Tarih öncesi dönemler, Proto-Türkler, Türklerin kurmuş oldukları devletler ve imparatorluklar
ve diğer devletlerin izlediği çizgiler birbirine bağlı bir biçimde incelendiği
aşamada, ancak netleşmiş ve kesinleşmiş bir Türk tarihinden söz edilebilmektedir.
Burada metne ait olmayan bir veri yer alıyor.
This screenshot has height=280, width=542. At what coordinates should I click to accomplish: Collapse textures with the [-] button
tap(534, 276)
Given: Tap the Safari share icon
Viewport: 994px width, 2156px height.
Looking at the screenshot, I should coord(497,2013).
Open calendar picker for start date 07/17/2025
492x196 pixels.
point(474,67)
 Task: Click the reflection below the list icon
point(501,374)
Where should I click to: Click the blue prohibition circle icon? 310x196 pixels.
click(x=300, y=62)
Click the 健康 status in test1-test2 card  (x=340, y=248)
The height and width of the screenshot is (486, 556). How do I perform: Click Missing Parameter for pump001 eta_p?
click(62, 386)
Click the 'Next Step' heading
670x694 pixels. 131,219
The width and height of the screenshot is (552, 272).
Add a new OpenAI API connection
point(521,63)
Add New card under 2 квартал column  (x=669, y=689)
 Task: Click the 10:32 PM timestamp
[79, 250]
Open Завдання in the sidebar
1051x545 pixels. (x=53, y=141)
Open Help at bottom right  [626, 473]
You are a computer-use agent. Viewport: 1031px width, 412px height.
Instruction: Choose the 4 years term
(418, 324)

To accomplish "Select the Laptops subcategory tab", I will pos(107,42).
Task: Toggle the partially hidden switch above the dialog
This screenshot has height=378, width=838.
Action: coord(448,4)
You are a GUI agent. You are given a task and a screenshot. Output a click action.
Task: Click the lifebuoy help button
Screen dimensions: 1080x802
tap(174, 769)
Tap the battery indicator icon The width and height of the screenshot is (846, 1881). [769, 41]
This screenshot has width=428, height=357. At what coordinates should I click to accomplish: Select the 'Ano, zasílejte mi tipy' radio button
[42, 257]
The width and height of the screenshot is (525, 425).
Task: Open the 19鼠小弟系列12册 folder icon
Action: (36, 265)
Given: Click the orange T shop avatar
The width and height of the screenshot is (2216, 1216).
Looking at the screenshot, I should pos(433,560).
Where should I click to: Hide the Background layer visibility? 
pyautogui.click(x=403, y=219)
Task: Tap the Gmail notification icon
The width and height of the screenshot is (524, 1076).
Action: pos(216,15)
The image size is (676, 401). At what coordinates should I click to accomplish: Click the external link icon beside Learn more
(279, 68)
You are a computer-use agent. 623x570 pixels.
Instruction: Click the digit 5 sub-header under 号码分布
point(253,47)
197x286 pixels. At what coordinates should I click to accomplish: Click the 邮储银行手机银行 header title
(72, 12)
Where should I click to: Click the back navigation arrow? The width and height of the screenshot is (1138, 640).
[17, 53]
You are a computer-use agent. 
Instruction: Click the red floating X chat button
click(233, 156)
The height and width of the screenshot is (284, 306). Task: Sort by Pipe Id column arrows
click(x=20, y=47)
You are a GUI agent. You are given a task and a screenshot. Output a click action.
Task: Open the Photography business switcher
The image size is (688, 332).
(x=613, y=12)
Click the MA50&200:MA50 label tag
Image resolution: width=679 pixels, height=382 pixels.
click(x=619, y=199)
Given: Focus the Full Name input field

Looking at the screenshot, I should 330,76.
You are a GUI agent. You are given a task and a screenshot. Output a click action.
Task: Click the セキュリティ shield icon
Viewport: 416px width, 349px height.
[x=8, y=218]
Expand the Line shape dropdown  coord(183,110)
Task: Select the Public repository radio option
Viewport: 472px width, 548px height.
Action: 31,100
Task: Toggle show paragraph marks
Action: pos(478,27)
İlk çağ dönemindeki Proto-Türkler ile bugünün çağdaş dünyasının Türklerini
birlikte ele alarak incelemek, son derece zor bir bilimsel çalışma olarak
geleceğin genç Türk bilim adamları ve araştırmacılarını beklemektedir. Türk
kimliği ve Türklük olgusu ancak bu aşamadan sonra belirginlik kazanabilecektir.
Türk
devletleri genel olarak kurucusu olan devlet adamının adı ile bütünleştiği için
Türklerin kurmuş olduğu devletlerde millet adı geçmez ama, Mete, Timur, Cengiz,
Selçuk, Osman gibi kurucu imparatorların adı, Türk kökenli halkların
devletlerinin resmi kimliği olarak benimsenmiştir. Aslında Atatürk’de bir
ulusal kurtuluş savaşı sonrasında kurmuş olduğu devletin kurucu başkanı olarak
Kemali İmparatorluğu adı altında yeni bir devlet kurabilirdi. Ne var ki,
yirminci yüzyılın bilimsel bilgi birikiminin çağdaş cumhuriyetçi bir çizgide
ulus devlet anlayışına dayandığı için, Atatürk’te kendi döneminin devlet adamı
olarak hareket etmiş, Türklerin tarihinde ilk olarak kendi adına değil ama Türk
ulusu adına bir ulus devlet kurmuştur. Böylece modern Türk devleti Kemali adı
ile değil Türk kimliği ile kurularak, çağdaş uluslar ailesinin önde gelen bir
üyesi olmuştur. Türk devletlerinde eskiden bu yana var olan kurucu önderin ismi
ile devlet kimliğinin bütünleştirilmesi geleneği, ilk kez modern Türkiye
Cumhuriyeti’nin kuruluşu ile aşılırken, uygarlık tarihinin önde gelen büyük ulusu
olarak Türkler, bir kez daha olumlu adım atarak çağdaş uygarlığın verileri ile
Türk ulusunu ve dünyasını buluşturmuştur. Soğuk savaş döneminde Rus ve Çin
kaynakları kapalı tutulduğundan gerçeklere ulaşma konusunda genç araştırmacılar,
Çin ve Rusya gibi emperyalist devletlerin baskılarını aşarak sonuca
ulaşamamıştır Sovyetler Birliğinin dağılması ile başlayan küreselleşme
döneminde açık toplum ilkesi öne geçince, Türk araştırmacılar Pekin ve Moskova
yollarını arşınlamaya başlamışlardır. Ruslar ve Çinliler ile iç içe geçmiş bir
tarihin üçüncü Asya ulusu olan Türkler’in, gerçek kimliklerini ve tarihsel
varlıklarını ortaya çıkarabilme doğrultusunda geçmişten gelen bilimsel
kaynakları değerlendirerek, Türk kimliğinin ve de Türklük olgusunun bütün
yönleriyle açıklık kazanması doğrultusunda geleceğe dönük yeni bir açılımı
bugünün koşullarında tamamlamaları gerekmektedir.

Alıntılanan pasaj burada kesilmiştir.